The Prime plan is similar to Barnes & Noble’s lending library for its Nook e-books. However, Nook users must purchase an e-book before it can be lent to a friend free of charge. The Nook e-book file automatically expires after a 2-week period and can no longer be opened.
If Amazon’s lending plan is launched with the support of publishers, it would not only increase the value of Prime accounts to potential customers, but could boost the appeal of Amazon’s top-selling e-reader, the Kindle, and add a compelling feature to Amazon’s upcoming value-priced tablet . The $250 7-inch tablet is scheduled to launch this November and the larger 10-inch version in the first half of 2012.
The Netflix effect
Netflix’s DVD-by-mail rental service followed by its streaming plan was largely responsible for the demise of video stores. Who wants to drive to Blockbuster when movies can be delivered to the door, or better yet, streamed on demand?
Amazon’s proposed e-library could pose a similar threat to public libraries.
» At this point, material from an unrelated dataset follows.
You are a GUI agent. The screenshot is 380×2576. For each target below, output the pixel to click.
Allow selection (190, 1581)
Many libraries across the country have launched online e-book lending services, but publishers have struggled with their own lending policies. Earlier this year, Harper Collins issued a new policy to libraries that required books to be repurchased once they had been lent 26 times.
While publishers and libraries struggle, Amazon continues to capitalize on the digital book revolution. According to analysts at SeekingAlpha, Amazon could own more than half of the U.S. book business across all formats before the end of 2012.